(Items from a dataset)
========================================

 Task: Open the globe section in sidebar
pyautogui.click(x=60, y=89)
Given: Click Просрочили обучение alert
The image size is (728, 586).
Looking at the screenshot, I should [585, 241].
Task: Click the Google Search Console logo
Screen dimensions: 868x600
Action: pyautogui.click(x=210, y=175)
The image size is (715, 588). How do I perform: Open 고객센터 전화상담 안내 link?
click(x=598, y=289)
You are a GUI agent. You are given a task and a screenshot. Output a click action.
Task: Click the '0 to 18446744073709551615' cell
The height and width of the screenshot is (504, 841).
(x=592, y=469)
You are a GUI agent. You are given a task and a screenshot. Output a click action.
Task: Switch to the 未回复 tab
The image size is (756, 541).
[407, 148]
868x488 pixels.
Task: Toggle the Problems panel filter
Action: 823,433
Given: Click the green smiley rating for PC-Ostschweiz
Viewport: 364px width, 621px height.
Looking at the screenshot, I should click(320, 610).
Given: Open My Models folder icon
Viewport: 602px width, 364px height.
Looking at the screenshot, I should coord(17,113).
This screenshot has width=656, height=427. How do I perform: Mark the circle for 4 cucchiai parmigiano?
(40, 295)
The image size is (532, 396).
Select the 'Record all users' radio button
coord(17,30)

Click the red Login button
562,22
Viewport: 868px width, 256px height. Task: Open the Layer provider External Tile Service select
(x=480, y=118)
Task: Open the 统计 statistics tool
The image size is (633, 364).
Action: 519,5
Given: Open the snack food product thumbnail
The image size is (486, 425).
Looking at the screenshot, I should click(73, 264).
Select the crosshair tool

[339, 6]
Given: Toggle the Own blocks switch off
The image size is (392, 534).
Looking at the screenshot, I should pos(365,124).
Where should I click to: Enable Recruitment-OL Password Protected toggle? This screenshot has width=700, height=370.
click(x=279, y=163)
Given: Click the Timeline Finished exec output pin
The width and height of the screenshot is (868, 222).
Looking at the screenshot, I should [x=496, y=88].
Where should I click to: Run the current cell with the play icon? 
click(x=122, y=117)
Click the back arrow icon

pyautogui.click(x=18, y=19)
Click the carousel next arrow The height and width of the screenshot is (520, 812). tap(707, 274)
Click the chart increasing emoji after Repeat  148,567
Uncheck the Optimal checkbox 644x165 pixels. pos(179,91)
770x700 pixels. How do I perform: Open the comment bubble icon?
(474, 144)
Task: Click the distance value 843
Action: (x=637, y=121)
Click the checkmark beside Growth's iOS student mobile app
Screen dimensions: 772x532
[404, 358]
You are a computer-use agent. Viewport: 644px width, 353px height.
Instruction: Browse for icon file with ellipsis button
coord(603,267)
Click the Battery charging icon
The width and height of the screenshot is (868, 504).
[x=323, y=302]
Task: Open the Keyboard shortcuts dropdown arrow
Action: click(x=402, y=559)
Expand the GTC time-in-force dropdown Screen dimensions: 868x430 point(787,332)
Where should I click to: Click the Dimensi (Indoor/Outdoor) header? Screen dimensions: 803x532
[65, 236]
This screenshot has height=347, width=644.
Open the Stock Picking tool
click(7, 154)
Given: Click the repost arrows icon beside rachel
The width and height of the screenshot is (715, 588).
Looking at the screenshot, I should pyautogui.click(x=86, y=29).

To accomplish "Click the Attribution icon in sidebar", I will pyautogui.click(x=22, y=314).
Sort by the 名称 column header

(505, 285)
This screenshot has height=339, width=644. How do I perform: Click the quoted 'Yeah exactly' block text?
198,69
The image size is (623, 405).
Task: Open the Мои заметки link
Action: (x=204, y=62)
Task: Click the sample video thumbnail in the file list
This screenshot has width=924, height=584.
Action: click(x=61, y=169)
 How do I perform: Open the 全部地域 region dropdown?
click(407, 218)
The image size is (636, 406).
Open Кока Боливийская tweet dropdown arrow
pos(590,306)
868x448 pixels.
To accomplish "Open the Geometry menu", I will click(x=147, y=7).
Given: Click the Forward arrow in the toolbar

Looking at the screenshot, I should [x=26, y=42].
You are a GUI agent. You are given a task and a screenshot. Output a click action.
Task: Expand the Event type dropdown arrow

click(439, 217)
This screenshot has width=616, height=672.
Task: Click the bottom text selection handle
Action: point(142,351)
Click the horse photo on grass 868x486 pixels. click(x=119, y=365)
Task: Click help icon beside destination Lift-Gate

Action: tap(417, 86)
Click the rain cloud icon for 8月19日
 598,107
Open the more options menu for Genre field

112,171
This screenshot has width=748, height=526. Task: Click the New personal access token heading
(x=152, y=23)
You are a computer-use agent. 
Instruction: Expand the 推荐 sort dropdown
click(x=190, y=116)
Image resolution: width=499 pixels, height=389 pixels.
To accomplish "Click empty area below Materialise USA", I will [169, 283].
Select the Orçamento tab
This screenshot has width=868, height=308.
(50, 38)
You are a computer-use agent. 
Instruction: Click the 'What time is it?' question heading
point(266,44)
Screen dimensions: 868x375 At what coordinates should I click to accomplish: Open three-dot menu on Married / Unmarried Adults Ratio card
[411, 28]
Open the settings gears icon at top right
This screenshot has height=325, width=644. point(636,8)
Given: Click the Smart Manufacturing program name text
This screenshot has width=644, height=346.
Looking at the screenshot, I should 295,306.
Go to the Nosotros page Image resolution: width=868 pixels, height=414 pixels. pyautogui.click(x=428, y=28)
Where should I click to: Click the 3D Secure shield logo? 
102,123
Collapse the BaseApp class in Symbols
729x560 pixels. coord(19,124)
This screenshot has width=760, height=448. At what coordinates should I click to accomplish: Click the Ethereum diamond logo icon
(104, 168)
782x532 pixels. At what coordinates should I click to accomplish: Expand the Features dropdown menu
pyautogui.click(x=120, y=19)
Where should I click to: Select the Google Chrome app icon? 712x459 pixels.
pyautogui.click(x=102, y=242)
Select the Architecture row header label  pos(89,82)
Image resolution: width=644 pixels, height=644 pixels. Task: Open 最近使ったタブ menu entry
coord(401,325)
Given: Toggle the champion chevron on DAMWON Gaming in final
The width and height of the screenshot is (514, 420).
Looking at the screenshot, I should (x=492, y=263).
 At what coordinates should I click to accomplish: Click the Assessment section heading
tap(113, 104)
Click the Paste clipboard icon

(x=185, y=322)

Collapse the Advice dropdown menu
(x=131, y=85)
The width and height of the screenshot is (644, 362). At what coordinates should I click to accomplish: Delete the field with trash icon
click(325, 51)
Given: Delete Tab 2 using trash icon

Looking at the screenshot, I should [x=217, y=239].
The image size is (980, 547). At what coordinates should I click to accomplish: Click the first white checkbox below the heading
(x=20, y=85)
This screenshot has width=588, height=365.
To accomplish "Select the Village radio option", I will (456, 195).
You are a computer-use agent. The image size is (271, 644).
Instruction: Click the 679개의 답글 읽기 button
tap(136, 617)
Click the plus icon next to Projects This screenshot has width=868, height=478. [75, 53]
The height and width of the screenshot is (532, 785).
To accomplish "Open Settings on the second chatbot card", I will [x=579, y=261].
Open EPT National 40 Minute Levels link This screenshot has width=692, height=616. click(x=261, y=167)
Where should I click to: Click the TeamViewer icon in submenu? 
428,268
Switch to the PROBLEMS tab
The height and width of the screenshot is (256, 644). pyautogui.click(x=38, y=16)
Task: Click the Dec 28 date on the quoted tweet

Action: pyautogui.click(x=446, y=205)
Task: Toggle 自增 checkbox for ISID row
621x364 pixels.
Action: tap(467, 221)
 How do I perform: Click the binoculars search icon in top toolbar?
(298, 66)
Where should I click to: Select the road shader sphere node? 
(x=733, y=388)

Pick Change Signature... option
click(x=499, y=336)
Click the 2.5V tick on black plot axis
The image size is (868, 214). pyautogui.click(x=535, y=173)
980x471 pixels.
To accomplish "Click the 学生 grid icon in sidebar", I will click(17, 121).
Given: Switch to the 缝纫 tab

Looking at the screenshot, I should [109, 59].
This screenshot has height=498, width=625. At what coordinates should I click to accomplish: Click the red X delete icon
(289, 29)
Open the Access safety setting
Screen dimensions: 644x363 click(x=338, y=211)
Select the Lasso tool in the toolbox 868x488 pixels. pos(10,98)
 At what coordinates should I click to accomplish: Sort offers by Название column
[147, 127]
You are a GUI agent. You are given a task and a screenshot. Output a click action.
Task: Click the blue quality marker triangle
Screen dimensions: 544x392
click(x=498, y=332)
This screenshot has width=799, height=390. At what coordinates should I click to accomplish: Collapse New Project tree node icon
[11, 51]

========================================

__What is needed__
Report the number of lines above that contain the word "thumbnail", and only that number.

__Solved problem__
2